= Klenova Peak =

Mountain in Antarctica

Location of Sentinel Range in Western Antarctica.

Map of Sentinel Range.

Klenova Peak (връх Кльонова, /bg/) is the sharp peak rising to 2300 m on the southwest side of Vinson Massif in Sentinel Range, Ellsworth Mountains in Antarctica. It has partly ice-free south slopes, and surmounts upper Nimitz Glacier to the southwest and its tributary Cairns Glacier to the northeast.

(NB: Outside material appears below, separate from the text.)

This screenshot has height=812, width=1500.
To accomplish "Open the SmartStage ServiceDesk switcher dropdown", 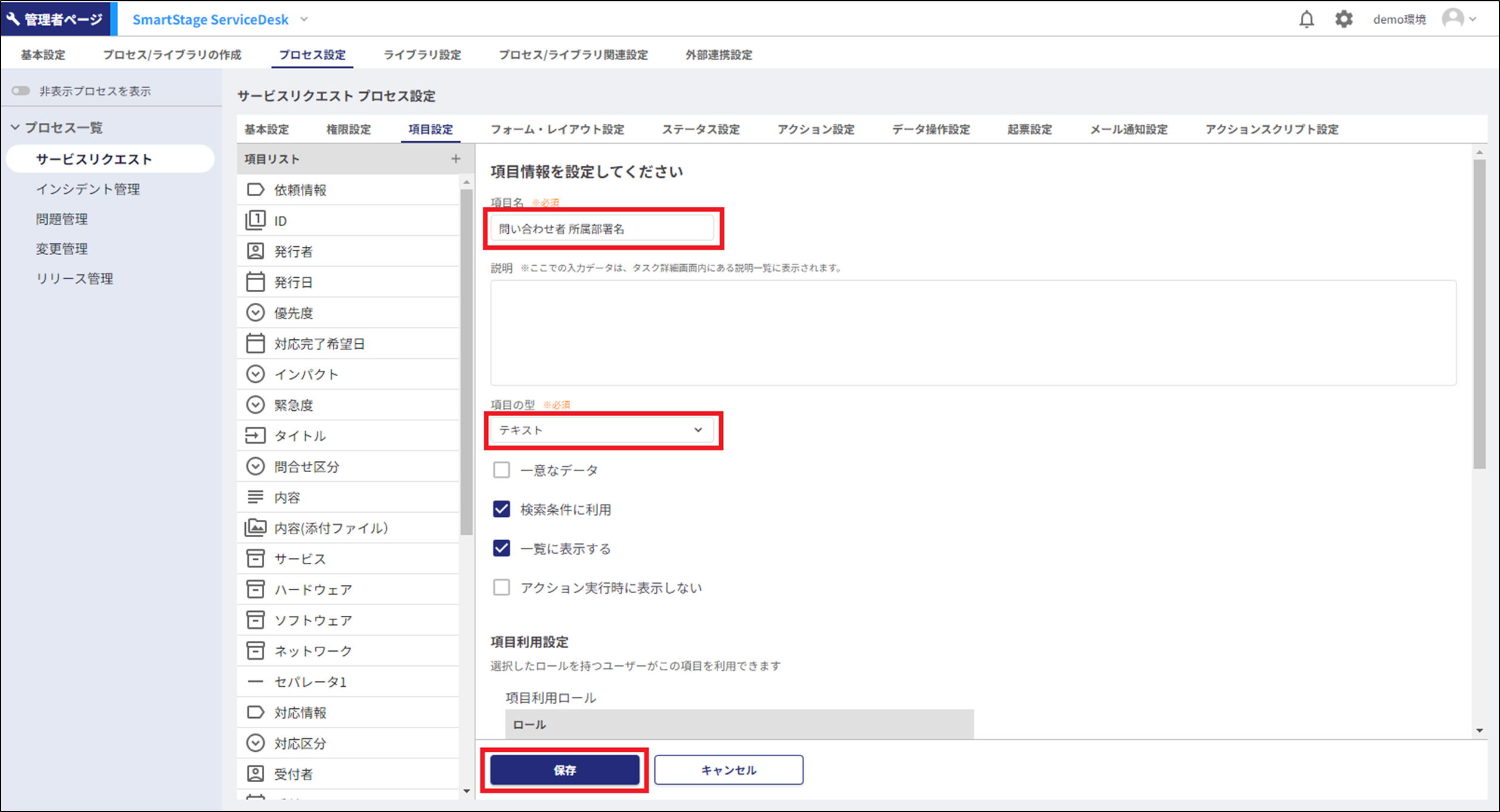I will (304, 19).
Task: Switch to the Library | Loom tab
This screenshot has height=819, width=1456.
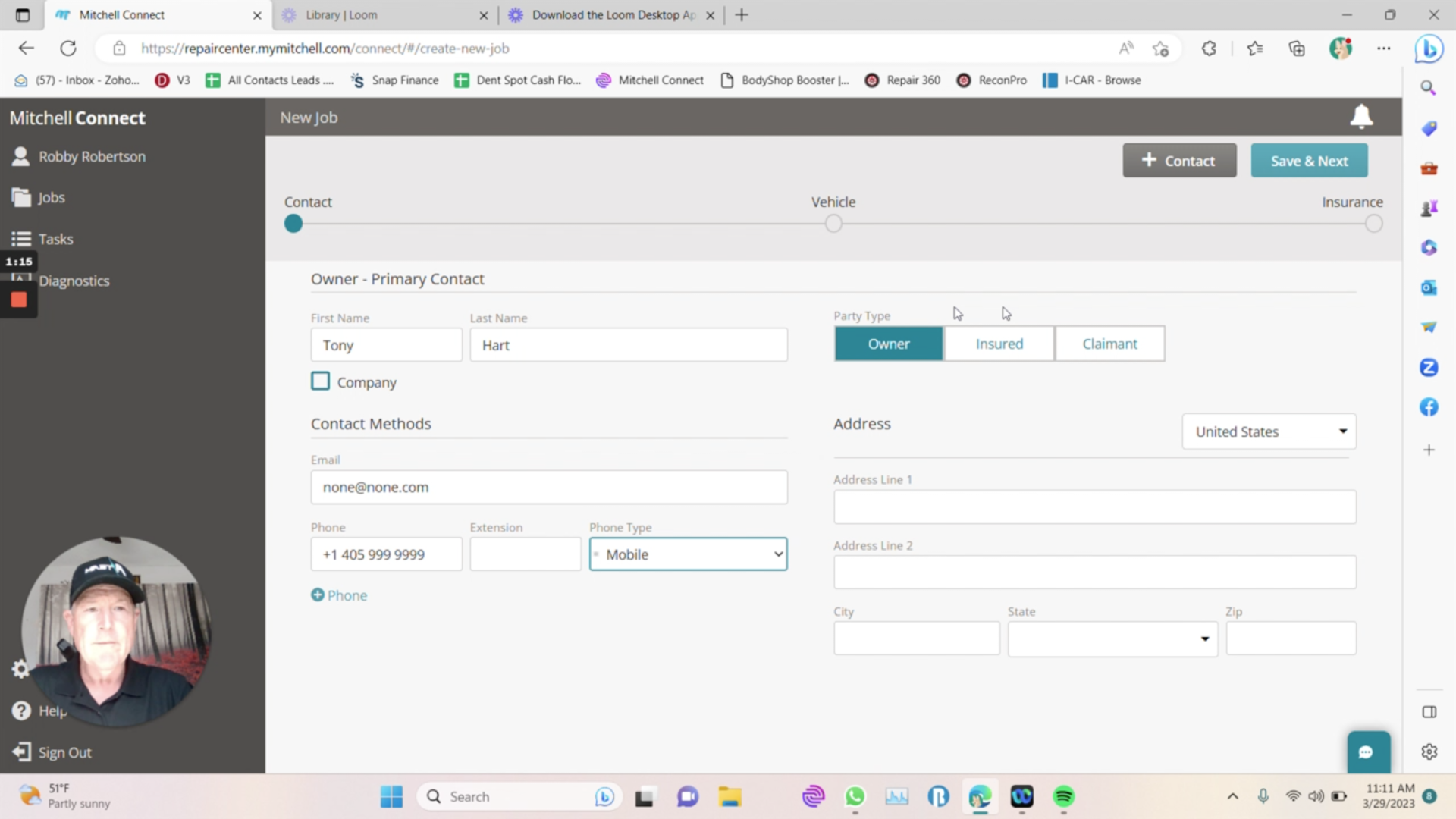Action: (341, 15)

The peak is named after Maria Klenova (1898-1976), a Russian marine geologist who took part in the First Soviet Antarctic Expedition in 1955–57, becoming the first woman scientist to have carried out research in Antarctica.

==Location==
Klenova Peak is located at , which is 12.05 km southwest of Mount Vinson, 3.85 km west-southwest of Brichebor Peak, 3.12 km northwest of Hodges Knoll, 6.63 km northeast of Ichev Nunatak, and 13.96 km southeast of Ereta Peak in Bastien Range. US mapping in 1961 and 1988.

==See also==
- Mountains in Antarctica

==Maps==
- Vinson Massif. Scale 1:250 000 topographic map. Reston, Virginia: US Geological Survey, 1988.
- Antarctic Digital Database (ADD). Scale 1:250000 topographic map of Antarctica. Scientific Committee on Antarctic Research (SCAR). Since 1993, regularly updated.